I want to train a LM on my home country's dialect, how can I do it?

Question

I'm from Algeria. The language spoken on a daily basis by almost everybody is a weird mix of different languages : french, arabic, english..etc.I was thinking of grabbing data from tweets to fine-tune the model. I may be able to figure out other sources, but it's not gonna be much better than that. Just short-form text for the most part.I was thinking of potentially leveraging the smaller models I came across recently (nanoGPT for example) or something similar.I'm tech-savvy enough to make this work but I'd like some feedback from people more knowledgeable than me before I spend time and effort into this.Thanks!

ktrnka · Accepted Answer

I'd suggest starting with just building a high quality data set with text from a variety of domains, and starting off by publishing that. Maybe even developing some related tech like adding the dialect to language id packages. Another key thing might be to build a nicely curated word list for the dialect, and make sure there's good documentation for researchers wanting to work in the language.
Partly I'm feeling inspired by Google's machine translation paper about scaling to the next hundred or thousand languages. Some links in here https://ai.googleblog.com/2023/01/google-research-2022-beyon...
But also when it's been successful, it's an effort of many different researchers. And it usually starts with data.
Training a language model on top of it is definitely doable even for individuals, you just might not be able to train on a huge data set or you might hit a wall in terms of the perplexity you can reasonably train.

LunarAurora · Answer

Sadly, the very best datasets that seem publicly available are for Gulf Arabic dialect (where the money is) [1]
I suggest you contact https://www.icompass.tn/, a (Tunisian) startup specialized in Natural Language Processing...that process Arabic dialects and African languages
On a general note, I believe this kind of work should be a (urgently) nationally funded, because these countries will be forced to use second languages like French, or literary Arabic when AI/NLP becomes the dominant computing paradigm (bots, prompts...).
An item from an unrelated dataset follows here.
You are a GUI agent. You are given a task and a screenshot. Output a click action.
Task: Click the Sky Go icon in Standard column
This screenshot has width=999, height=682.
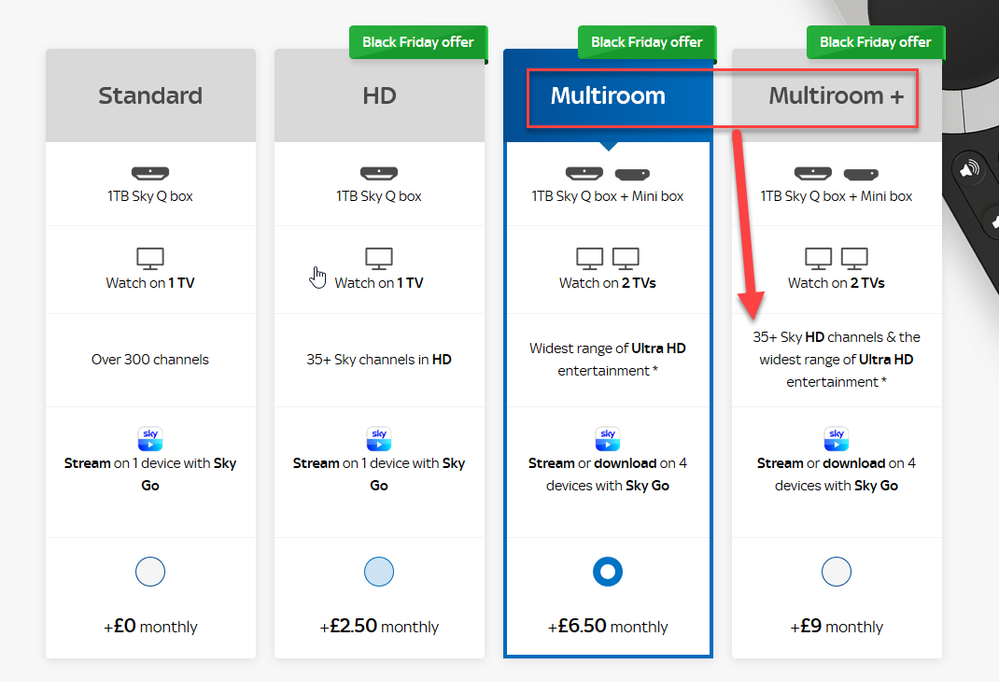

A model in this respect is what Sweden is doing [1]. For mostly "oral" dialects (like Algerian I guess), collaborating with big names into adapting the best transcription models (like whisper) to them first is the key IMO.
[1] https://nyuad.nyu.edu/en/research/faculty-labs-and-projects/...
[2] https://news.ycombinator.com/item?id=34492572

yorwba · Answer

If all you want is a LM and it doesn't need to be trained by you or run on infrastructure you control, you could try to see whether ChatGPT already understands well enough. A Tunisian friend of mine told me that he asked it to tell a joke in Tunisian Arabic and it worked, only the joke wasn't funny.If you want or need to train on your own data, social media is a good bet for colloquial language. You could try exporting your own data to get something to play with without having to write a crawler. Or try building a language classifier first and use it to filter https://commoncrawl.org/

enoreyes · Answer

https://huggingface.co/alger-ia/dziribertThere is this model which also has a paper describing their methods for a BERT-family model designed for the Algerian dialect.

tooltitude · Answer

You could do data augmentation. You could automatically translate (there're open source models to do so) to your language from close enough languages, and train your model on this data.